The economic advancement of Latin America has progressively lowered a number of barriers towards mobile penetration in the region – something that has had big consequences for the industries of banking and finance.
In these categories, mobile technology emerged quite a bit later than in the U.S. and Europe, but it is growing. In March, a report published by software manufacturer Latinia revealed that mobile banking had experienced an 18.5% increase in Latin America over 16 months. Among the most notable pieces of information from the report were:
– In 2011, 77% of banks adopted a mobile channel.
– In September 2007, when the first edition of the report was published, only 38% of banks offered such services.
– By the start of 2009, the number had grown to 55%.
– In October 2010, the figure was 65%.
The fact that Latin America has generally lagged behind other markets in mobile banking signifies a lot of room for growth. While much of the population has access to mobile devices, banking in the sector remains weak.
A Tecnocom investigation on payment method trends in 2011 estimated that by 2015, US$16 billion will be have been sent in transactions and US$5.5 billion received in text messages and USSD (Unstructured Supplementary Service Data) throughout the world. The analysis focuses on the reach of mobile payment in Latin America:
Mexico: Immigrants gave life to the microtransaction system from the United States.
Colombia: The country has an average of 98.2 mobile lines per 100 inhabitants. Its mobile banking platform is integrated by eight banks, two low-value networks and three mobile operators. From 2008 to 2010, monetary and non-monetary operations via mobile phone were multiplied by 3.6, reaching 14,775,000.
Brazil: Brazil’s most important social program, Bolsa Família (Family Allowance), is currently evaluating mobile options for the payment of subsidies.
Marcela Carbajo, CEO of MovilGate Argentina.
With respect to Argentina, elements such as insecurity and long lines in banks, in conjunction with the massification of smartphones and tablets, have resulted in an increasing number of users resorting to mobile banking. “Consultations, service payments and bank transfers through applications or online banking have tripled from 2010 to 2012,” Marcela Carbajo, CEO of MovilGate Argentina, told us.
The Supremacy of the Text Message
MovilGate estimates that one of every 10 clients subscribes to some type of mobile banking service, 87% of which do so via text message.
“With the massification of smartphones and other high-end devices as well as the willingness of banks to focus on and invest in the channel, we see evidence of solid growth in access by way of mobile internet and applications,” Carbajo affirmed.
Of the most common operations, payment of taxes and services comes in first, followed by consultations related to information requests (largely balance inquiries) and transfers.
“If the bank needs to notify the client of overdraw or an upcoming payment, a text message is the most appropriate way to do so. However, if the client needs to carry out operations similar to those possible through ATMs, such as the transfer of funds between accounts, an application is, of course, more adequate,” she added.

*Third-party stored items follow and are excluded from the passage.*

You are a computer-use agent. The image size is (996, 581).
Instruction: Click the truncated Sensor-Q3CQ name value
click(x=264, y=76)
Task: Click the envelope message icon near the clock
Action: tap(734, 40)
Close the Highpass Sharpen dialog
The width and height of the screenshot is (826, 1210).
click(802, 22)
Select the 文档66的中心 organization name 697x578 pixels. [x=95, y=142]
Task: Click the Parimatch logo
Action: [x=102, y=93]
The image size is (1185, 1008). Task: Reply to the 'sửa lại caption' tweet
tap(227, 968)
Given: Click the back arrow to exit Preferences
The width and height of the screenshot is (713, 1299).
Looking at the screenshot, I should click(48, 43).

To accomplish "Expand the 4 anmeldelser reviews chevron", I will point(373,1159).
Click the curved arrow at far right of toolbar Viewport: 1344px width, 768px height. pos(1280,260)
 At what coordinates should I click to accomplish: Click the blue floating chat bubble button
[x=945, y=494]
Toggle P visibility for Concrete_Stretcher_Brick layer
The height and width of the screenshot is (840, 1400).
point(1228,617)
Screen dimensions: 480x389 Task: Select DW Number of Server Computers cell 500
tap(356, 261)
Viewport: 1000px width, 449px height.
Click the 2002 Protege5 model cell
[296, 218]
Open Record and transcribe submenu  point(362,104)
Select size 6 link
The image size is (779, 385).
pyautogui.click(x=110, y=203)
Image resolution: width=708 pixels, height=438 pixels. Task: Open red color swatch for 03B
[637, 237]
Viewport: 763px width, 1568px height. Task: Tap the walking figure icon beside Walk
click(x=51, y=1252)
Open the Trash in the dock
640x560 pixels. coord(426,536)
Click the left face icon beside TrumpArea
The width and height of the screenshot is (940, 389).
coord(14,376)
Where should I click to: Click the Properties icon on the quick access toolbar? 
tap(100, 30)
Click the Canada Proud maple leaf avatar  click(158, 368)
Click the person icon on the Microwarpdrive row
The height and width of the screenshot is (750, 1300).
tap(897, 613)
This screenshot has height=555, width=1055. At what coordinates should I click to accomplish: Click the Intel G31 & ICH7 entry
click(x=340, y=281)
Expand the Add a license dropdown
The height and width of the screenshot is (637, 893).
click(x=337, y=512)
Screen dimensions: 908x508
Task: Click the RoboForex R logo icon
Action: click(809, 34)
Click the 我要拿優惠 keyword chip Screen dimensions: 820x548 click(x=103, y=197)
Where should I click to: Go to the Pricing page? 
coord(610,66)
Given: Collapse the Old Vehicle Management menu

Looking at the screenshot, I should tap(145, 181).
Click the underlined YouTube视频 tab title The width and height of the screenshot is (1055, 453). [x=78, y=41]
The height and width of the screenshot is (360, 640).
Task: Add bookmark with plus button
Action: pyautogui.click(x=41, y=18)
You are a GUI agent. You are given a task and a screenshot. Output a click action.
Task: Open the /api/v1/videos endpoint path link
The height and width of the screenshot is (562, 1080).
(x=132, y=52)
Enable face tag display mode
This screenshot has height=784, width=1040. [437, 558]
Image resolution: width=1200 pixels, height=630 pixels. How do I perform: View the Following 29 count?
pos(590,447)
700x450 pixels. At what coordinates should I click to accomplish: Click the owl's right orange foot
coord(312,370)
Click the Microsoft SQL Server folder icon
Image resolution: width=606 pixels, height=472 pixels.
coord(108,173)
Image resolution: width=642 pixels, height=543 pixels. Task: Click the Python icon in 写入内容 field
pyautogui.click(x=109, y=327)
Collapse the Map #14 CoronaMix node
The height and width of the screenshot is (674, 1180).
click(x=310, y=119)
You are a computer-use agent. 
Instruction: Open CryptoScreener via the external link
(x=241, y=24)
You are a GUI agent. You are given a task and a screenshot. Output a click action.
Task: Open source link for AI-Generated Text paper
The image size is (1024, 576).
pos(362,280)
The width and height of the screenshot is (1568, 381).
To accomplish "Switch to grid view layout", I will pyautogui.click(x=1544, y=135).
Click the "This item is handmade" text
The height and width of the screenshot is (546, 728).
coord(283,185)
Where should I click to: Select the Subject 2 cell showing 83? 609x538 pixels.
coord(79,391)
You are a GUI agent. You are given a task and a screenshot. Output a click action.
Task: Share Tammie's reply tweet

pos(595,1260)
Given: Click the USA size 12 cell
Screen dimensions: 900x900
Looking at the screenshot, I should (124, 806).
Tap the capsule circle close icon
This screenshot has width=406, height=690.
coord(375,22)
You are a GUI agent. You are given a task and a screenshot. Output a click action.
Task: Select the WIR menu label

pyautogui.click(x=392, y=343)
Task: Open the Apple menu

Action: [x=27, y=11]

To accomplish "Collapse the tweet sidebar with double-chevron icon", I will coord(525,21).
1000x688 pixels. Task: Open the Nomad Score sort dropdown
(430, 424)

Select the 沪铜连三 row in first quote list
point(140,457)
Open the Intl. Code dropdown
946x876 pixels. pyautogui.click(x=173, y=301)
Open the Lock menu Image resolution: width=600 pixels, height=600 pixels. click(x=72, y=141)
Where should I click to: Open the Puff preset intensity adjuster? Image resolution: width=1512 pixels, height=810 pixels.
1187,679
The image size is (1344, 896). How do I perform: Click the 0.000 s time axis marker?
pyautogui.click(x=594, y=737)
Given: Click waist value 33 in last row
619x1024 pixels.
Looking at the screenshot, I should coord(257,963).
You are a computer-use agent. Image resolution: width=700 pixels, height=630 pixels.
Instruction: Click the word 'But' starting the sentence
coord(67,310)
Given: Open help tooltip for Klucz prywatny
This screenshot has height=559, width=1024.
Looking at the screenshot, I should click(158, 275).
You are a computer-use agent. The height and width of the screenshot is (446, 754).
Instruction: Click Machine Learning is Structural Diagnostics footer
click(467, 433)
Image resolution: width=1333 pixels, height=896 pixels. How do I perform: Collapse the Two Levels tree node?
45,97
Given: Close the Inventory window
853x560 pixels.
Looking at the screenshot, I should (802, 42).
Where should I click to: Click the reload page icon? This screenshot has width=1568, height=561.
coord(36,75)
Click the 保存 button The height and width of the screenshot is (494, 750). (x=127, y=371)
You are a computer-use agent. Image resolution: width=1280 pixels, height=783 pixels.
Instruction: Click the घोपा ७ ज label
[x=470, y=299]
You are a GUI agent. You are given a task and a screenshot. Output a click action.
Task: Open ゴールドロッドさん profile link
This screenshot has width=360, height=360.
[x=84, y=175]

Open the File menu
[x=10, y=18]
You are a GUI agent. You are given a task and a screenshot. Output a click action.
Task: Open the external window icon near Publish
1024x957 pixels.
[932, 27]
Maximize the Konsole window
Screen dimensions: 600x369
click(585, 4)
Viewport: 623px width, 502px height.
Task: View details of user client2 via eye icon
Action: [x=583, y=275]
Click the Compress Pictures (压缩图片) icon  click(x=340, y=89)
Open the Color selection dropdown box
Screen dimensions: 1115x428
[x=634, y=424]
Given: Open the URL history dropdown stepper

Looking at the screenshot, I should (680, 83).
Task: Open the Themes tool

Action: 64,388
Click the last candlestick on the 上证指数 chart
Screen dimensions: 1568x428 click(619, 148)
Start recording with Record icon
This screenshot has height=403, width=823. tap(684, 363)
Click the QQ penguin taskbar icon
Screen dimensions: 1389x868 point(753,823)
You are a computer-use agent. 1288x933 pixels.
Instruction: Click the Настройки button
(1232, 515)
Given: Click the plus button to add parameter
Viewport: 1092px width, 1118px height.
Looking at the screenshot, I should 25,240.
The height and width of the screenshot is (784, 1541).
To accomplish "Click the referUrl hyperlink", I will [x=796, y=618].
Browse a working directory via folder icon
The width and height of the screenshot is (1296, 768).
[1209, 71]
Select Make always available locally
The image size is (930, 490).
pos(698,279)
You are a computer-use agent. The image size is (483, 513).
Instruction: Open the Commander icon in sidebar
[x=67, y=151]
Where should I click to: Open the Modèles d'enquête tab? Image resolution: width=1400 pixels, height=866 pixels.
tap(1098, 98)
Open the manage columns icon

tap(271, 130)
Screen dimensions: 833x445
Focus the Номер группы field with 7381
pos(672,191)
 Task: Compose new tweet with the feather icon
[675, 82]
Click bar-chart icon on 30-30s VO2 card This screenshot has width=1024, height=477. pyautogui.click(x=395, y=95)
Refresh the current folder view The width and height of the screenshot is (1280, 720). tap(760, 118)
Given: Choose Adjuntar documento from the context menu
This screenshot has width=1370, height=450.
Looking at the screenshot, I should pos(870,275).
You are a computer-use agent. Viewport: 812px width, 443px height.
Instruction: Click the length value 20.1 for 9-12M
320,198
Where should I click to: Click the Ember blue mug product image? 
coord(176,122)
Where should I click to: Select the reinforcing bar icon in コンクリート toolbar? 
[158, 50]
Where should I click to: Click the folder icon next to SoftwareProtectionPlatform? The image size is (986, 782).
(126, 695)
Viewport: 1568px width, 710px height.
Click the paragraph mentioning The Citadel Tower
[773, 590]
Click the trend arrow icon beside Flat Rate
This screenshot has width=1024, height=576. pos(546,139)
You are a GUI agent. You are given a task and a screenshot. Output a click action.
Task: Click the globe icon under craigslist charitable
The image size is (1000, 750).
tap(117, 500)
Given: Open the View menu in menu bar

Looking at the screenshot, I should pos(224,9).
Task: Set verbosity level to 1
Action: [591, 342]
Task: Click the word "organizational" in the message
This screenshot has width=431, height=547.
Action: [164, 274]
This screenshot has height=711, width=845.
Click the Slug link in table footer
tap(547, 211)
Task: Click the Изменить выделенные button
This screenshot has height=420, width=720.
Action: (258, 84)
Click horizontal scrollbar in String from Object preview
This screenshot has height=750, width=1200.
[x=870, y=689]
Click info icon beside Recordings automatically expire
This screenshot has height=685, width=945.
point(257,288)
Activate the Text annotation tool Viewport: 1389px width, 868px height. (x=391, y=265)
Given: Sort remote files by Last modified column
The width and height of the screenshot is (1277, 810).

Despite growth in the rubric, bank clients continue to be cautious when it comes to using complex applications or completing operations beyond informative consultations (balances, due dates, etc.). “Generating confidence in the security of the channel will be vital in promoting more sophisticated and complete mobile banking,” Carbajo indicated.
What is it that holds people back from utilizing mobile banking to the fullest? Perhaps one of the biggest obstacles is the fear that the channel is not secure. Carbajo explained, “Downloaded applications and mobile websites have the same security levels as regular online banking, although many people believe otherwise. Once a user is registered, he or she can make consultations without sending any private or critical data.”
Another factor is the scarce advertising some banks do regarding their mobile services. There are some banks dedicated exclusively to diffusing information about their text message alert benefits, and their users have no idea that they can pay taxes or services through the same channel.
Text messaging remains the king of mobile banking, as it is inexpensive, easy and compatible with virtually any devices. Nevertheless, it does have its disadvantages. Text messaging doesn’t allow for encrypted messages, which limits security, nor does the system have a proof of delivery protocol, which in turn requires the sending of a second message and increases operating costs.
Looking towards the future and the terrain of applications, it is important to consider what types of applications entrepreneurs interested in exploring the mobile niche should concentrate on. Carbajo made a few suggestions, “They should probably look towards apps that include geolocalization and social network interaction, directed at bank promotions and benefits programs.”
This text has been adapted into English from its original Spanish publication by Clarisa Herrera.